Arcjet Python SDK. Bot detection, rate limiting, email validation, attack protection for Python applications.
Project description
Arcjet - Python SDK
Arcjet helps developers protect their apps in just a few lines of code. Bot detection. Rate limiting. Email validation. Attack protection. A developer-first approach to security.
This is the monorepo containing various Arcjet open source packages for Python.
Features
Arcjet security features for protecting Python apps:
- 🤖 Bot protection - manage traffic by automated clients and bots, with verification and categorization.
- 🛑 Rate limiting - limit the number of requests a client can make.
- 🛡️ Shield WAF - protect your application against common attacks.
- 📧 Email validation - prevent users from signing up with fake email addresses.
- 📝 Signup form protection - combines rate limiting, bot protection, and email validation to protect your signup forms.
- 🔍 Sensitive information detection - detect and block PII (emails, phone numbers, credit cards) in request content.

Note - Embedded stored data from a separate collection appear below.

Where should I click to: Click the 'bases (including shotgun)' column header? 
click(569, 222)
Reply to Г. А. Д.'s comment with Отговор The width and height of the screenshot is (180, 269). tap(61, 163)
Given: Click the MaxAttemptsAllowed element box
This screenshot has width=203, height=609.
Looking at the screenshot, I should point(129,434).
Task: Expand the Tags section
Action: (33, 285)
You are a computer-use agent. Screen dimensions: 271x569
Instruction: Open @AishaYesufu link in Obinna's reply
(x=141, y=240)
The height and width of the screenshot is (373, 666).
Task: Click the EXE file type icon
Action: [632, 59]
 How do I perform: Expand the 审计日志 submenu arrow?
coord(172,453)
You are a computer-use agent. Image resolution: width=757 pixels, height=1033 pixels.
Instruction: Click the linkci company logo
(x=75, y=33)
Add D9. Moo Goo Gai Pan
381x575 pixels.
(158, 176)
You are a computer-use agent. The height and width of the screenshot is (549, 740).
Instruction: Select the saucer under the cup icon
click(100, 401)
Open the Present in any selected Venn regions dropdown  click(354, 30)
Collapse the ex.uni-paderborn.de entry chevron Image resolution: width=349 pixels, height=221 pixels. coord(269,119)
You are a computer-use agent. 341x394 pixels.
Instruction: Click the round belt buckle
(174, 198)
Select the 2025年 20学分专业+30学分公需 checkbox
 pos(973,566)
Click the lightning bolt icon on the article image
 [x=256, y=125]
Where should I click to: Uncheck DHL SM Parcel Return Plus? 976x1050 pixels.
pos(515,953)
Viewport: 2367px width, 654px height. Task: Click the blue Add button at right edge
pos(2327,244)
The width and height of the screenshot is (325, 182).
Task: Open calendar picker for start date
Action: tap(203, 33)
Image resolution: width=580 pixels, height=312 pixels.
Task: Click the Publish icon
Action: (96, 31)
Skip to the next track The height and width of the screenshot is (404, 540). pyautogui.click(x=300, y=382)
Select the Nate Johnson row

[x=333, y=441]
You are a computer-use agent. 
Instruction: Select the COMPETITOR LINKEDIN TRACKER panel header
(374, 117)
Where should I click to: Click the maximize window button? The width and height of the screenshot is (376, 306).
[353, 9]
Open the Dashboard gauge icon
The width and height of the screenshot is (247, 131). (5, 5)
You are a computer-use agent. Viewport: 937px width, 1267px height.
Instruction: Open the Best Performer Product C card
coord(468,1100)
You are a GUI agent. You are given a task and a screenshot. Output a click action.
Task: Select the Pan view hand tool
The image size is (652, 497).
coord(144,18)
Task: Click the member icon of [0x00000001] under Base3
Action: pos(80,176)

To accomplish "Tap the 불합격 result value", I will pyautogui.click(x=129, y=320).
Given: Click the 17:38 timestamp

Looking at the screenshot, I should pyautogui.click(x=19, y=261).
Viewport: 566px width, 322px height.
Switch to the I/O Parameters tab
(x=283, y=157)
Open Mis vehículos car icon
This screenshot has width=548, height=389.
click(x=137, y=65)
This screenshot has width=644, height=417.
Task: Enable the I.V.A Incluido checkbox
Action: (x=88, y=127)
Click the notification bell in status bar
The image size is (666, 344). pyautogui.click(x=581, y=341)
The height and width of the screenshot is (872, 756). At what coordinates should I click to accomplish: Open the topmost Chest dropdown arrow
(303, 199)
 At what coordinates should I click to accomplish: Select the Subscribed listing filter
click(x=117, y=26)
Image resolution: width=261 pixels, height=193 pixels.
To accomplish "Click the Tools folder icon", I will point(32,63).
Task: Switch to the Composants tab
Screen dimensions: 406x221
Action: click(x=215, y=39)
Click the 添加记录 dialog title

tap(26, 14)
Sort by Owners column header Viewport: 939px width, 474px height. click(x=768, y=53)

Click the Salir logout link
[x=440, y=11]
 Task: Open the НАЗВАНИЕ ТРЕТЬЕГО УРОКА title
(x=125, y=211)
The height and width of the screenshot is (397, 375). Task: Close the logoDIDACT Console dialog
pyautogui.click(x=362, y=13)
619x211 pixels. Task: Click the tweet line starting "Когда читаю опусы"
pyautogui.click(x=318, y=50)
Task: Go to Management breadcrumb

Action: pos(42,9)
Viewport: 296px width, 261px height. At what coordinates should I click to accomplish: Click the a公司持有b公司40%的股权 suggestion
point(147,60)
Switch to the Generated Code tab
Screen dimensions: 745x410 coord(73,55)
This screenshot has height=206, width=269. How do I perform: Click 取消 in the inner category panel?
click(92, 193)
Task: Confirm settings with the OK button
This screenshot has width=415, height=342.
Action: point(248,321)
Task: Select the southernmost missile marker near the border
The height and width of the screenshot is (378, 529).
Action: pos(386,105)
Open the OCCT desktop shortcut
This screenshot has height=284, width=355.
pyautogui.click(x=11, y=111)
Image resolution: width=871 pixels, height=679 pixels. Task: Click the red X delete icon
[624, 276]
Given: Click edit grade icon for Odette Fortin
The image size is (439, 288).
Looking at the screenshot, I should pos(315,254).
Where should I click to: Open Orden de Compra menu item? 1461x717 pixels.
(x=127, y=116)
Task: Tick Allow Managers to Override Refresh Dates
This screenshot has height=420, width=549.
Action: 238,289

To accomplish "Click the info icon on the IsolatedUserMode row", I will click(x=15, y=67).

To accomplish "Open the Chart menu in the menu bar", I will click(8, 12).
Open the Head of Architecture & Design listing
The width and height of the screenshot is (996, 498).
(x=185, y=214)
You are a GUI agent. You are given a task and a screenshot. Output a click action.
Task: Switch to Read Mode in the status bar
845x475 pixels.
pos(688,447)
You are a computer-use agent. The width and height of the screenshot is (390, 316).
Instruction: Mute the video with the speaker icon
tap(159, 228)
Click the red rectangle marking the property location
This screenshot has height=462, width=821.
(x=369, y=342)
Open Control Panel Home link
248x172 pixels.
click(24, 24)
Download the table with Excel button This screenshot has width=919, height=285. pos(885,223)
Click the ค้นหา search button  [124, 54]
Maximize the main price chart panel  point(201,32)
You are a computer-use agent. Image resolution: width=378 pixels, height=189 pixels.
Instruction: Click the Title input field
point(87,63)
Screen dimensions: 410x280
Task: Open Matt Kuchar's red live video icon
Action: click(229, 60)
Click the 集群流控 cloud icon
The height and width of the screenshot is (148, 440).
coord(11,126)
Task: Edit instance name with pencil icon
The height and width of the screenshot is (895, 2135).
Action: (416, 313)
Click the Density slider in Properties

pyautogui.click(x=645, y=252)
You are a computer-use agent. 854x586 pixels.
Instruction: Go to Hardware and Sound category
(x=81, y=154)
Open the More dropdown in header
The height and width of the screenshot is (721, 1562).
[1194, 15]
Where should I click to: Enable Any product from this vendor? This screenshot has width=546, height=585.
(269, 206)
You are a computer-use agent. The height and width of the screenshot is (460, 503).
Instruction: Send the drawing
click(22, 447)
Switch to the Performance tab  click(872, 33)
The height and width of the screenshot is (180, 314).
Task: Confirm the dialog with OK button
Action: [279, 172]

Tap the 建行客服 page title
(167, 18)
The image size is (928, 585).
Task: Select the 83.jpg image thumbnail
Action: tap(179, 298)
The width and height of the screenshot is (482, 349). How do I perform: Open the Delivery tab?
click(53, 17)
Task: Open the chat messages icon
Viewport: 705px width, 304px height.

- 🔎 Request filters - filter requests using expression-based rules against request properties.
Get help
Join our Discord server or reach out for support.
Installation
# With a uv project
uv add arcjet
# With an existing pip managed project
uv pip install arcjet
Or with pip:
pip install arcjet
Usage
Read the docs at docs.arcjet.com
Quick start example
This example implements Arcjet bot protection, rate limiting, email validation, and Shield WAF in a FastAPI application. Requests from bots not in the allow list will be blocked with a 403 Forbidden response.
The example email is invalid so an error will be returned - change the email to see different results.
FastAPI
An asynchronous example using FastAPI with the Arcjet async client.
# main.py
import os
from fastapi import FastAPI, Request
from fastapi.responses import JSONResponse
from arcjet import (
arcjet,
shield,
detect_bot,
token_bucket,
Mode,
BotCategory,
)
app = FastAPI()
arcjet_key = os.getenv("ARCJET_KEY")
if not arcjet_key:
raise RuntimeError(
"ARCJET_KEY is required. Get one at https://app.arcjet.com")
aj = arcjet(
key=arcjet_key, # Get your key from https://app.arcjet.com
rules=[
# Shield protects your app from common attacks e.g. SQL injection
shield(mode=Mode.LIVE),
# Create a bot detection rule
detect_bot(
mode=Mode.LIVE, allow=[
BotCategory.SEARCH_ENGINE, # Google, Bing, etc
# Uncomment to allow these other common bot categories
# See the full list at https://docs.arcjet.com/bot-protection/identifying-bots
# BotCategory.MONITOR, # Uptime monitoring services
# BotCategory.PREVIEW, # Link previews e.g. Slack, Discord
]
),
# Create a token bucket rate limit. Other algorithms are supported
token_bucket(
# Tracked by IP address by default, but this can be customized
# See https://docs.arcjet.com/fingerprints
# characteristics=["ip.src"],
mode=Mode.LIVE,
refill_rate=5, # Refill 5 tokens per interval
interval=10, # Refill every 10 seconds
capacity=10, # Bucket capacity of 10 tokens
),
],
)
@app.get("/")
async def hello(request: Request):
# Call protect() to evaluate the request against the rules
decision = await aj.protect(
request, requested=5 # Deduct 5 tokens from the bucket
)
# Handle denied requests
if decision.is_denied():
status = 429 if decision.reason_v2.type == "RATE_LIMIT" else 403
return JSONResponse(
{"error": "Denied", "reason": decision.reason_v2},
status_code=status,
)
# Check IP metadata (VPNs, hosting, geolocation, etc)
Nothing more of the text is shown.